[Linear Algebra Series Part 18] Least Squares and the Basics of Linear Regression

What this post covers

This post introduces least squares and linear regression.

Why approximate solutions are needed in real data
What least squares minimizes
How projection and the residual are connected
How regression fits into a linear-algebra viewpoint

Key terms

least squares: minimizing the squared length of the error vector
linear regression: fitting a linear model to data
normal equation: the equation A^T A x = A^T b
residual: the difference between observation and model output
column space: the space of outputs the model can explain

Core idea

Real data rarely fits a line or plane exactly. For example, the three points (1, 2), (2, 3), and (3, 5.5) do not all lie on one perfect line. That means Ax = b often has no exact solution.

Instead of demanding perfection, we look for the best approximation by minimizing

||Ax - b||^2

This is the least-squares problem.

We square the error because signed errors can cancel out, and because the squared Euclidean norm is smooth and easy to optimize.

The vector Ax is what the model can explain. The vector b is what we actually observe. Their difference is the error, or residual.

Step-by-step examples

Example 1) Fitting a line

Suppose we want a line y = β0 + β1 x for data points (x1, y1), ..., (xn, yn).

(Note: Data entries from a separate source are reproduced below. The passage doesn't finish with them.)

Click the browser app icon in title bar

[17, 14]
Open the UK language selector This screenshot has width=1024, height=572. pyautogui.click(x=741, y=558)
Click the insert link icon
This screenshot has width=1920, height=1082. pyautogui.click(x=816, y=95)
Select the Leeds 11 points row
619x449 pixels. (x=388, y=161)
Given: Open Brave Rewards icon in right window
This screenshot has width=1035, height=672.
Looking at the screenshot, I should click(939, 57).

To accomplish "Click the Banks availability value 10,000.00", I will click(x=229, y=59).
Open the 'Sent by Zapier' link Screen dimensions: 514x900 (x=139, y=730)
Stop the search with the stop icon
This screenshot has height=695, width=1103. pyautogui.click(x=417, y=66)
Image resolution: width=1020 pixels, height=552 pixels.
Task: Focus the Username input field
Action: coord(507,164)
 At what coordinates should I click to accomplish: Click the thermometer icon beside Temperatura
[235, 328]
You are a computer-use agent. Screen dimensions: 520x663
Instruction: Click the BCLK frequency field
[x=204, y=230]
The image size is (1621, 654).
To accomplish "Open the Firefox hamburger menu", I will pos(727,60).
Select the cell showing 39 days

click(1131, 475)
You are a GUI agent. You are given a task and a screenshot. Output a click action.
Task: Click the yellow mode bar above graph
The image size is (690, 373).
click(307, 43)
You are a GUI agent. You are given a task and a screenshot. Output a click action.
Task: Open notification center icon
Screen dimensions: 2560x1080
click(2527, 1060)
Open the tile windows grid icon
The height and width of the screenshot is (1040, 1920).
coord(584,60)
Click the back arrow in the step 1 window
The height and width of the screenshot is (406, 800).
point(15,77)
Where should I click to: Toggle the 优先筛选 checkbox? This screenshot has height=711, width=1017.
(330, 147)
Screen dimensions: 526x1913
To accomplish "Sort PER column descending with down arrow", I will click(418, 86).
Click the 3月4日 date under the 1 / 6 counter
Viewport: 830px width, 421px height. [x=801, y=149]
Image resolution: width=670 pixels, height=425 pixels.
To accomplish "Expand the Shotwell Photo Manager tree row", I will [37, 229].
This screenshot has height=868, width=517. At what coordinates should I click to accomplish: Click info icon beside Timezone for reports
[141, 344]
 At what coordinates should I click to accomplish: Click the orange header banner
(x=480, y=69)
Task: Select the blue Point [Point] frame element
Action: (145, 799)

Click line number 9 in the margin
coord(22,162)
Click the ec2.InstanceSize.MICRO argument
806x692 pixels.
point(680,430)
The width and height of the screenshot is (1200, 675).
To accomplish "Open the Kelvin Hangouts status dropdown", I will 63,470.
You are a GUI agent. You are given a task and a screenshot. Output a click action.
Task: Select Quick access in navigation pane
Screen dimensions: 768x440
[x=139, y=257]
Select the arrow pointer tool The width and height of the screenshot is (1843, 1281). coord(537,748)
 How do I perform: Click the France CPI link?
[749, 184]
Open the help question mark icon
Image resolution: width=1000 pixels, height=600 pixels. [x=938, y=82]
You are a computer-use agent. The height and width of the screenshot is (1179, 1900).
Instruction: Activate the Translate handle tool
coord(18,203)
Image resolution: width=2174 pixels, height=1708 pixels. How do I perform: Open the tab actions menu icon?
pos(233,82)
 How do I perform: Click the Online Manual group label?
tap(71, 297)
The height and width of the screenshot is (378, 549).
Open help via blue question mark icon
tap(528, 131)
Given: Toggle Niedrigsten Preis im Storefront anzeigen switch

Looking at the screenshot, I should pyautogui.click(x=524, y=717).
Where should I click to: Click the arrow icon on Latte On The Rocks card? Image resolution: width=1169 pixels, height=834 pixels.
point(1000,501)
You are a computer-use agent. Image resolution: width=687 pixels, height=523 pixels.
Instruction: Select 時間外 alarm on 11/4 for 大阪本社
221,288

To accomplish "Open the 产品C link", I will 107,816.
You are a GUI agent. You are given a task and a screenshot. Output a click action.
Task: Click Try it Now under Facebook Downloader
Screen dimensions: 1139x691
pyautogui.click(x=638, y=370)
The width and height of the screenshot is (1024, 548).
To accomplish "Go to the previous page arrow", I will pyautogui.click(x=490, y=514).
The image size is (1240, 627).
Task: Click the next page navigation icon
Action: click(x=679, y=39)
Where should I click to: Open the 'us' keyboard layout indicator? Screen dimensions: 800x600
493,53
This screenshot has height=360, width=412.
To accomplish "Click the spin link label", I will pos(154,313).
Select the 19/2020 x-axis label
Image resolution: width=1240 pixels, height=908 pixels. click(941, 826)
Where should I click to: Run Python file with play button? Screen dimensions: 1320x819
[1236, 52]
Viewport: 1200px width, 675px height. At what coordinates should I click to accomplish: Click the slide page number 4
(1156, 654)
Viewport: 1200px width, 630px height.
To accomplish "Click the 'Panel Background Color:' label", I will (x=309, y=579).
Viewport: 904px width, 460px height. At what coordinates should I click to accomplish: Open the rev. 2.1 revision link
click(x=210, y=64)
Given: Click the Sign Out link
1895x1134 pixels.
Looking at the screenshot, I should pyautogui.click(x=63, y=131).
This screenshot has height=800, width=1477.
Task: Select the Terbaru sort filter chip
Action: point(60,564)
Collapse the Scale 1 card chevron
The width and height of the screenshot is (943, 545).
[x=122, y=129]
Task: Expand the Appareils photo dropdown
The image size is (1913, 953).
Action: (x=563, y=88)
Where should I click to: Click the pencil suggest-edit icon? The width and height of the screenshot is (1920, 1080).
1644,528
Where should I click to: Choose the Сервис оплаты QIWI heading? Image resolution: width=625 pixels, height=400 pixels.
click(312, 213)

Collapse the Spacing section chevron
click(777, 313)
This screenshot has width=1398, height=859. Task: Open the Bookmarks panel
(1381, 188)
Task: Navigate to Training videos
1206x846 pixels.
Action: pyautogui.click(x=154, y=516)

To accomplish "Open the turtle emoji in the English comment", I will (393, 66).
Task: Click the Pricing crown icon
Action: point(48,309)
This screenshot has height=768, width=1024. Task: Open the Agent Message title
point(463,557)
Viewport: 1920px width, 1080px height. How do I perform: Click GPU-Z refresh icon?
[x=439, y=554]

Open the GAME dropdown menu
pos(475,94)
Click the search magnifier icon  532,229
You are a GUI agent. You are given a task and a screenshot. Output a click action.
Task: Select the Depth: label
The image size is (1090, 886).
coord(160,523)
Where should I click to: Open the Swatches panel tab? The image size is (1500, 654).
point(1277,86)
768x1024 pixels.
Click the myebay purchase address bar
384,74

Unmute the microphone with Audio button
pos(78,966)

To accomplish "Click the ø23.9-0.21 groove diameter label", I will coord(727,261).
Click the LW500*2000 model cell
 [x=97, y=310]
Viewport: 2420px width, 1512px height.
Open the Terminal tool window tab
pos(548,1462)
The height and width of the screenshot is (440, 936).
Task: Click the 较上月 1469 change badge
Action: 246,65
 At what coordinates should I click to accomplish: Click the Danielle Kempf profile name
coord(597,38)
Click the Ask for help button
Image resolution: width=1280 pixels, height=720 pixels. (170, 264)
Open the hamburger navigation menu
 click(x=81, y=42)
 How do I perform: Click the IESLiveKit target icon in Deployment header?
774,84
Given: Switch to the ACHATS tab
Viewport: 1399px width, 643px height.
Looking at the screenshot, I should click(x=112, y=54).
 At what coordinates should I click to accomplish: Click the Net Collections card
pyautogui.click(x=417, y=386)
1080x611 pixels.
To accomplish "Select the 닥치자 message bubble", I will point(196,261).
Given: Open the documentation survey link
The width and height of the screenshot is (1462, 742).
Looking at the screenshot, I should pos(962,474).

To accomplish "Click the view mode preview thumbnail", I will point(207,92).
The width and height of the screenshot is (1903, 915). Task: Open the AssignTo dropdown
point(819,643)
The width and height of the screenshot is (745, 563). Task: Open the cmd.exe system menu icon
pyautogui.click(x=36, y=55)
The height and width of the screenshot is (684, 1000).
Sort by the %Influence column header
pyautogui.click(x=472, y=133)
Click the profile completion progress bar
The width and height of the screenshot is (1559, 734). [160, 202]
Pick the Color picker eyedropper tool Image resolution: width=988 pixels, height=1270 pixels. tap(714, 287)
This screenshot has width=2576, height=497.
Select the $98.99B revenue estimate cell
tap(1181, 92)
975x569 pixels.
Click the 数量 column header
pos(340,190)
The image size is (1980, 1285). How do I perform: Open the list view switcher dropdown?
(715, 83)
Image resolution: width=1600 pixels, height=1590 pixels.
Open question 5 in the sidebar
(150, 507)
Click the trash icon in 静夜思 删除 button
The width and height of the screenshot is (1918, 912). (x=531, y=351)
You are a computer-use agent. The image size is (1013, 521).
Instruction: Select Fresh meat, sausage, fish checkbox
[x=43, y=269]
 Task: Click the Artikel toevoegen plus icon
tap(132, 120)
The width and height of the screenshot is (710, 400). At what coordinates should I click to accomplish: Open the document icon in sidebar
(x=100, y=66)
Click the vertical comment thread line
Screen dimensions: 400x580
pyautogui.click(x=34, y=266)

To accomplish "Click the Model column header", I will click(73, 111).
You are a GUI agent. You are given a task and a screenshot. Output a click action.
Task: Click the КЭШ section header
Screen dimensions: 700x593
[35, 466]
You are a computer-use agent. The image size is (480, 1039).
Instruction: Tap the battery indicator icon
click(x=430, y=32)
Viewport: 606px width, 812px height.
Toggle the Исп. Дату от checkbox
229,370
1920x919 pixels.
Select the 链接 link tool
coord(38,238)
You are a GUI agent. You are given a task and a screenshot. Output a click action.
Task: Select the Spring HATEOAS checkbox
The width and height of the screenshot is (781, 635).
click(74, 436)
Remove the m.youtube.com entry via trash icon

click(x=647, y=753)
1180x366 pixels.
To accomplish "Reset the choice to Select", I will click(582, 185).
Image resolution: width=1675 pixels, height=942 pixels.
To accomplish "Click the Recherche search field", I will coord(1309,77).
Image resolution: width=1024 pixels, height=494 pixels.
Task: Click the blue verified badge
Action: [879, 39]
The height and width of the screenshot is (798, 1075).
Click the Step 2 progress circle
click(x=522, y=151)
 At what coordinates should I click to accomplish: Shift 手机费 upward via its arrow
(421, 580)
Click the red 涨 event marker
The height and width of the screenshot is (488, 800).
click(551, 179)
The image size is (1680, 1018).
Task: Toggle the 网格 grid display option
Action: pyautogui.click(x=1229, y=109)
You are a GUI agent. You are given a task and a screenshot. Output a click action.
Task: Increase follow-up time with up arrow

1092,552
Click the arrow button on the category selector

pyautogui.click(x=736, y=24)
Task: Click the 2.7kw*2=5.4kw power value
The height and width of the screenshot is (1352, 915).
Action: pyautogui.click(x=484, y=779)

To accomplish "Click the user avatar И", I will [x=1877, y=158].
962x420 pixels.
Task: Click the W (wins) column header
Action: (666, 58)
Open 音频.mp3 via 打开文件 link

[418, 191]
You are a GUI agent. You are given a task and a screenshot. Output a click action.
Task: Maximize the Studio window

Each data point gives one equation β0 + β1 x_i = y_i, and stacking those equations gives one matrix problem.

Then we can write

A = [1 x1
     1 x2
     ...
     1 xn]

β_hat = [β0
         β1]

b_vec = [y1
         y2
         ...
         yn]

So the problem becomes

A β_hat ≈ b_vec

Example 2) The projection viewpoint

The outputs a model can explain form the column space of A.

If b lies outside that space, no exact solution exists. The least-squares solution chooses A β_hat to be the projection of b onto Col(A).

That means the residual

r = b - A β_hat

is orthogonal to the column space.

Example 3) The normal equation

If the residual is orthogonal to every column of A, then

A^T r = 0

Substituting r = b - Ax gives

A^T(b - Ax) = 0
A^T A x = A^T b

which is the normal equation.

Math notes

Least squares minimizes the squared Euclidean norm of the residual.
If A has full column rank, the least-squares solution is unique.
If not, multiple least-squares solutions may exist, and one often chooses the minimum-norm solution.
In practice, QR decomposition or SVD is often preferred to solving the normal equation directly.

Linear regression is also a statistical model, but here the main focus is its linear-algebra skeleton.

Common mistakes

Thinking regression is only a statistics formula sheet

It is also a projection problem in linear algebra.

Thinking “no exact solution” means “no useful answer”

Approximation is the normal case in real data.

Assuming least-squares solutions are always unique

Uniqueness depends on the columns of A being independent enough.

Practice or extension

Why does real data often fail to satisfy Ax = b exactly?
Why do we square the error instead of just summing signed errors?
What does it mean geometrically to project b onto Col(A)?

Wrap-up

This post introduced least squares and linear regression.

When exact solutions fail, best approximations still exist.
Least squares minimizes squared residual size.
The solution can be read as a projection.
Next, we move to eigenvalues and eigenvectors, where transformations reveal their special directions.